Ma, J;Lu, Q;Zhao, Y;Liu, X;Ding, G;Wang, Y;Wang, X;Chen, Y;Zhang, T;Cheng, X;

The Th17/Treg imbalance is an important cause of immune cell infiltration into the central nervous system (CNS) and subsequent neuroinflammation, demyelination, and neurodegeneration in multiple sclerosis (MS). Increasing attention has been given to the role of the microbiota-gut-brain axis in MS pathogenesis. The gut microbiota affects the Th17/Treg balance in the gut as well as in distal areas, such as the CNS, which further contributes to the onset and progression of MS. Our previous studies have shown that Astragalus polysaccharide (APS) has a role in alleviating the clinical symptoms and demyelination of experimental autoimmune encephalomyelitis (EAE) mice, a classic MS model. However, the mechanism of action is not fully understood. In this study, we found that APS suppressed inflammation and regulated the Th17/Treg balance in the CNS and peripheral blood of EAE mice. It was further shown that APS inhibited gut inflammation and reduced Th17 function. The experiment with an antibiotic cocktail interfering with the gut microbiota proved that APS alleviated EAE by regulating the gut microbiota. Through 16S rRNA sequencing, we showed that APS regulated gut microbiota diversity and composition in EAE mice.
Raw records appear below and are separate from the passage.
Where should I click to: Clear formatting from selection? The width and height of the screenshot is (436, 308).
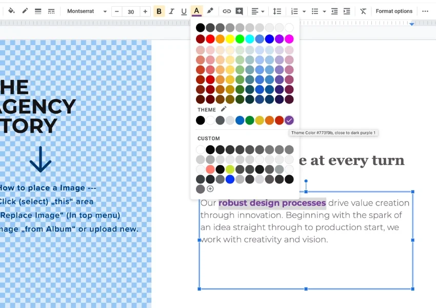pyautogui.click(x=363, y=11)
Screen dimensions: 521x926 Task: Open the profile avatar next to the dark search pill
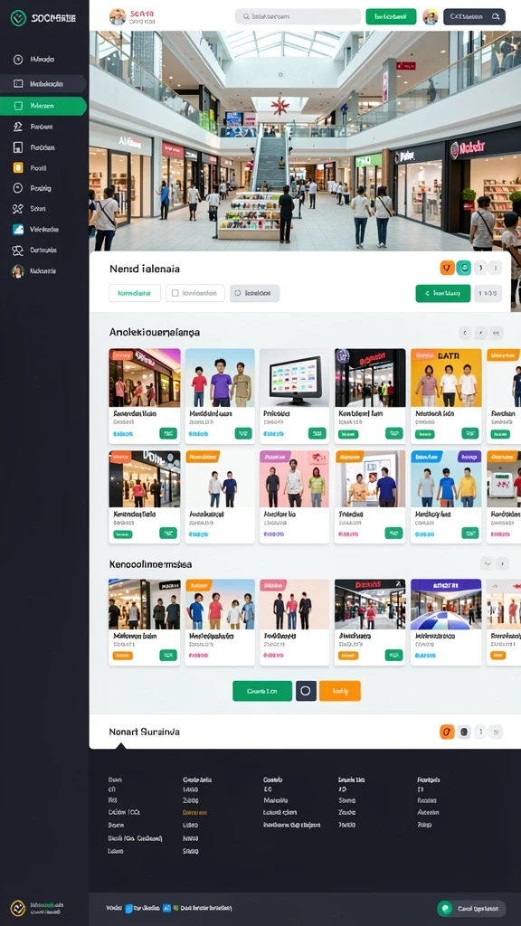click(430, 16)
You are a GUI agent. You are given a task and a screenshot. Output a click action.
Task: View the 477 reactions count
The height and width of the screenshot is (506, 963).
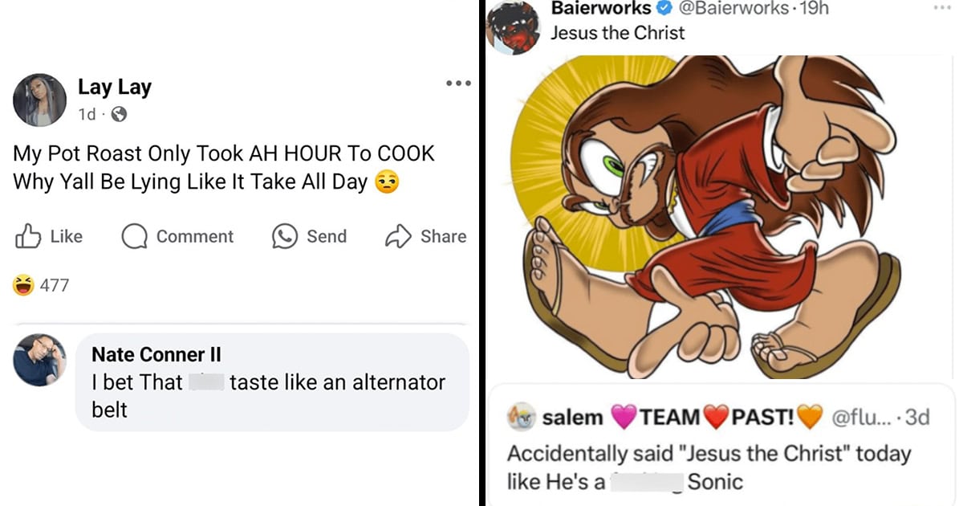coord(54,285)
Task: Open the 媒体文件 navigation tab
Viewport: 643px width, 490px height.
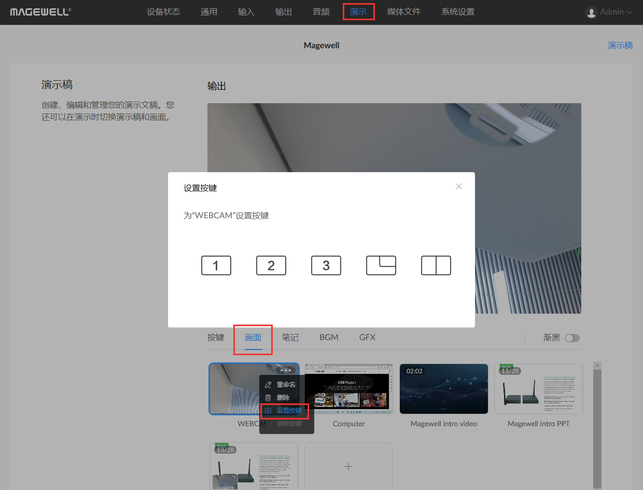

Then, we found that APS regulated metabolite composition in feces and plasma, thus altering gut and blood metabolic functions. The neuroactive ligand?receptor interaction pathway was enriched in both fecal and plasma metabolites. Metabolites related to this pathway, including sphingosine 1 phosphate (S1P), prostaglandin E2 (PGE2), ADP, and ATP, were downregulated by APS. The levels of bile acid metabolites such as taurochenodeoxycholate-7-sulfate and N-palmitoyl aspartic acid were upregulated by APS. In summary, our study demonstrated that APS exerts a suppressive effect on EAE by regulating gut microbiota composition, affecting metabolite composition, and improving the Th17/Treg balance in the peripheral blood and CNS.